Wahlkampfschwerpunkte Corona und Migration
Für den Wahlkampf, den das Spitzenduo Weidel und Chrupalla am Dienstag in Schwerin beginnt, zeichnen sich drei Schwerpunkte der AfD ab, die die Partei unter die Schlagworte »Freiheit, Wohlstand, Migration« fasste.
Weidel, die sich selbst auf »absehbare Zeit« nicht impfen lassen will (im Gegensatz zu den bereits geimpften AfD-Politikern Alexander Gauland und Meuthen), warf der Bundesregierung vor, Druck auf Ungeimpfte auszuüben, obwohl eine Impfpflicht gegen das Grundgesetz verstoße. Sie warnte vor einer »Zweiklassengesellschaft« und einem »Lockdown für Ungeimpfte« nach der Bundestagswahl. Das Impfen müsse eine freiwillige Entscheidung bleiben.

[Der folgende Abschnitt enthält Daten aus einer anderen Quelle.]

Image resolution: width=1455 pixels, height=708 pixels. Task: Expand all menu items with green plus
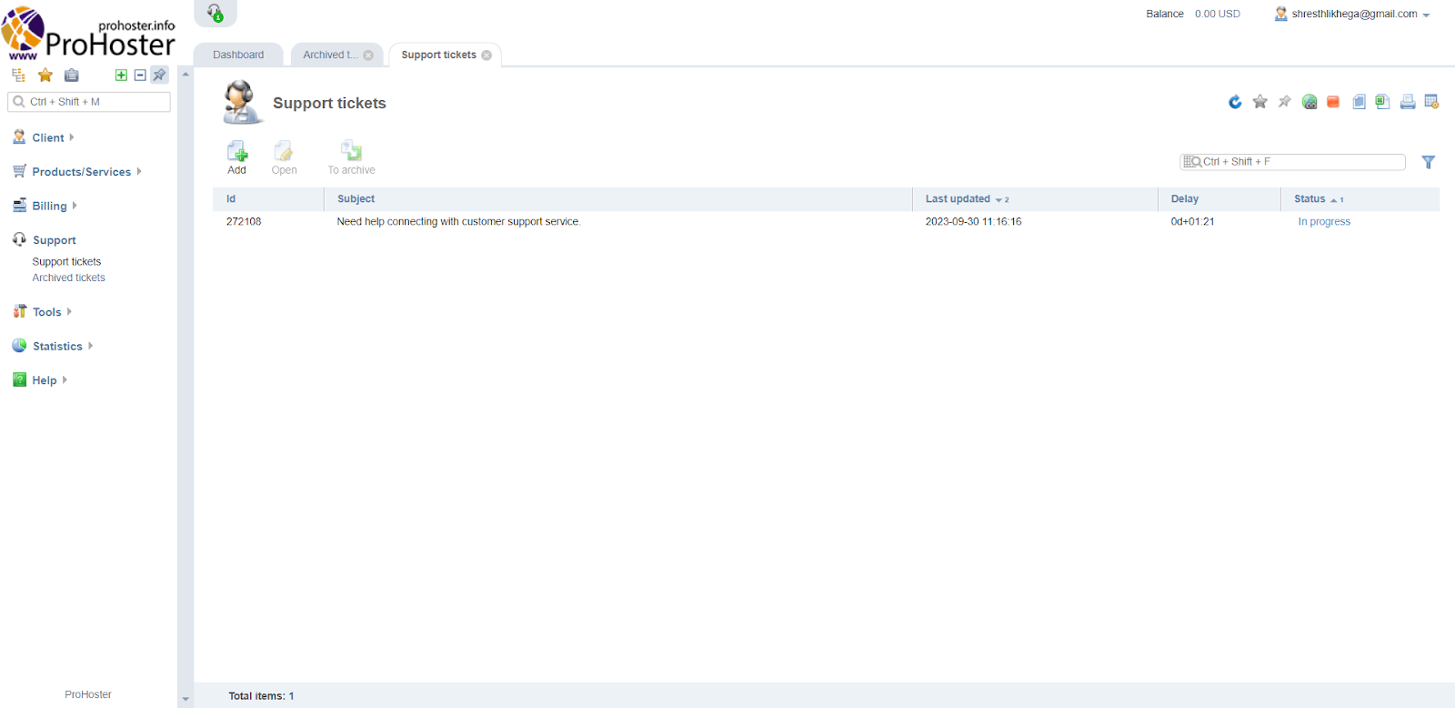coord(121,76)
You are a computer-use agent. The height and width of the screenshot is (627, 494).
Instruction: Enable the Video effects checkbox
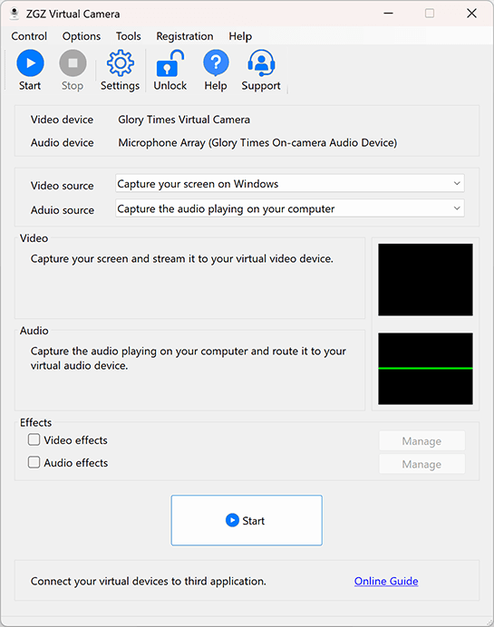[x=34, y=439]
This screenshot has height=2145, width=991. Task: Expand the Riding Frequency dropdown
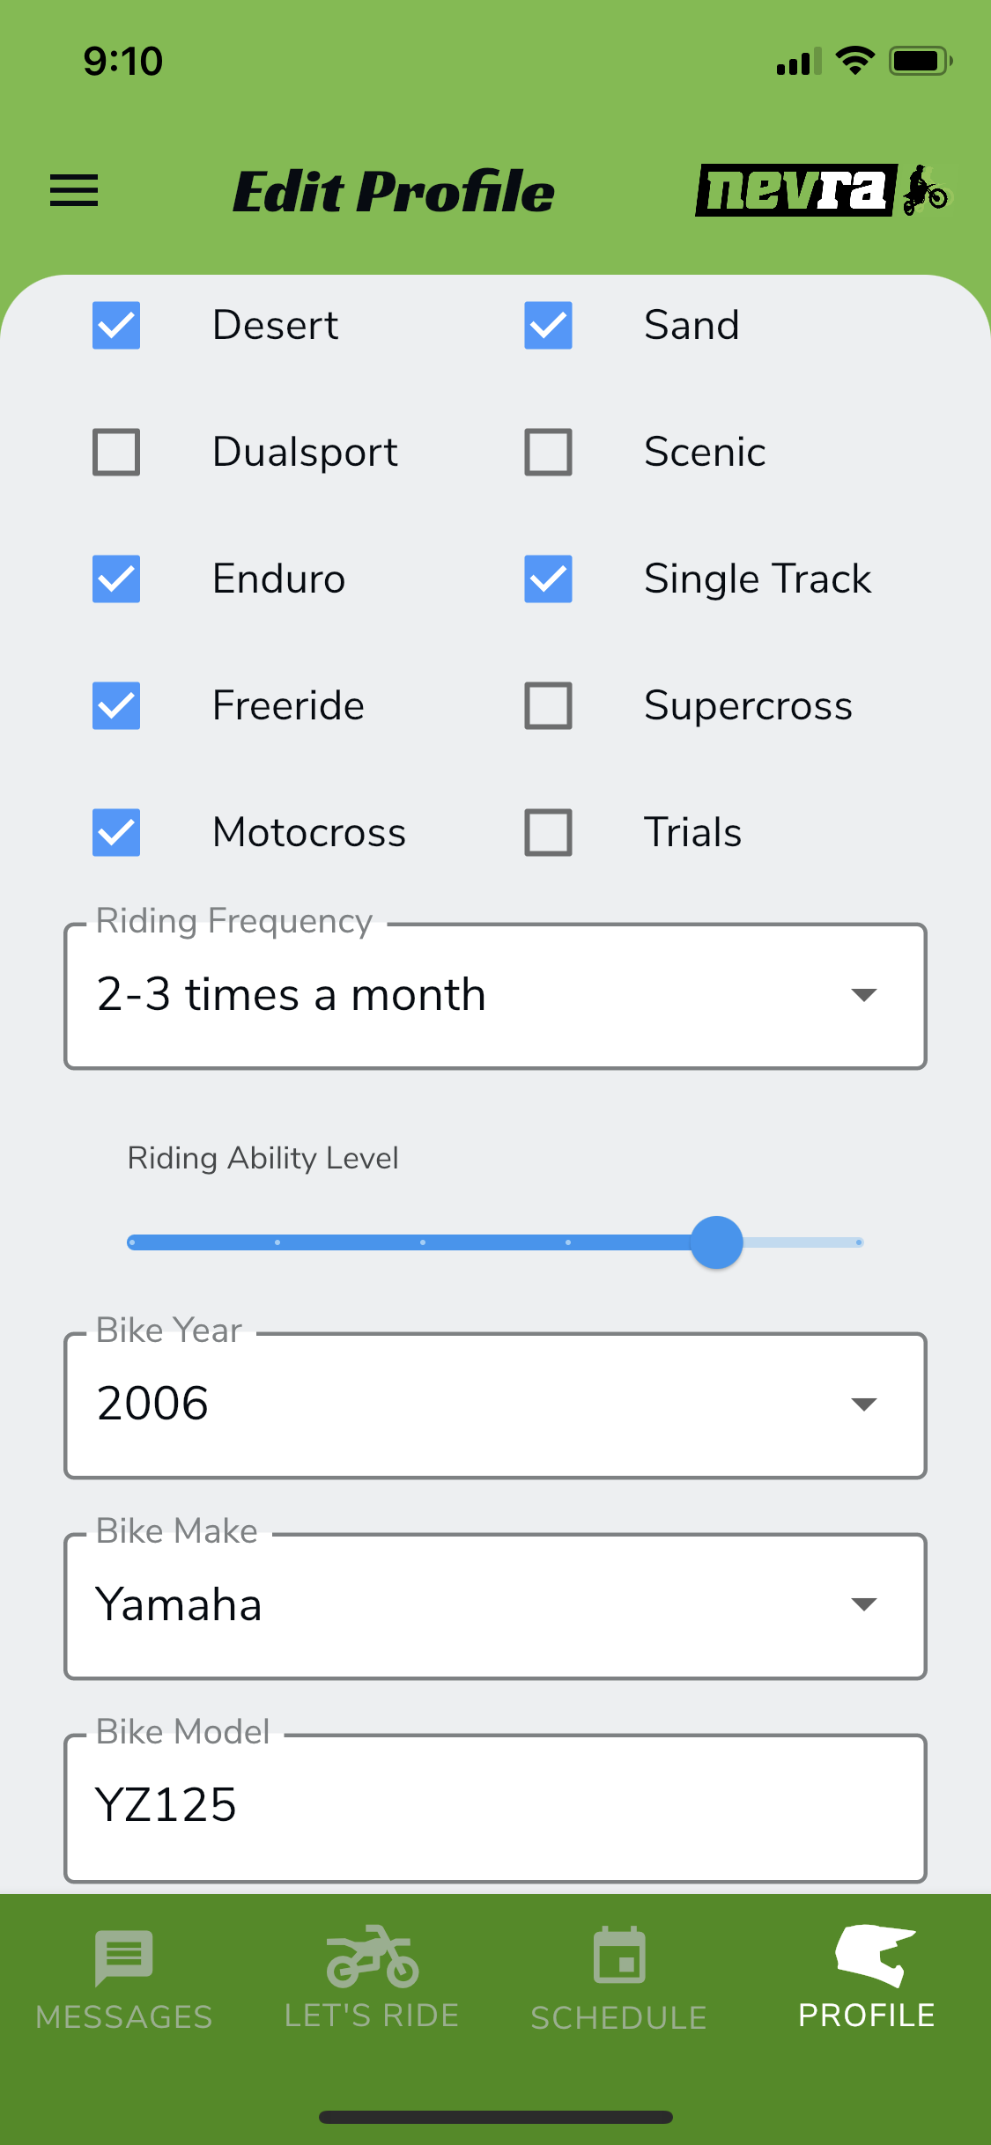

Chrupalla – der offenließ, ob er geimpft ist (»Mein Hausarzt weiß es, und da gehört es hin«) – forderte im Bereich der Ausgaben einen »Kassensturz« nach der Bundestagswahl. Die AfD sehe Einsparmöglichkeiten insbesondere im Bereich Migration, bei den Ausgaben für die Europäische Union und bei der Abkehr von einer »verfehlten Energiewende«.
Weidel führte auch ein neues Schlagwort für den AfD-Wahlkampf ein: Hatte Meuthen einst über eine »linksgrün versiffte Republik« geklagt, sagte Weidel nun, Deutschland sei zu einem »Hippiestaat« geworden. Auf die Frage, was darunter zu verstehen sei, antwortete die AfD-Spitzenkandidatin: ein Staat, »in dem die Polizei die Augen zumacht« und in dem es rechtsfreie Räume gebe.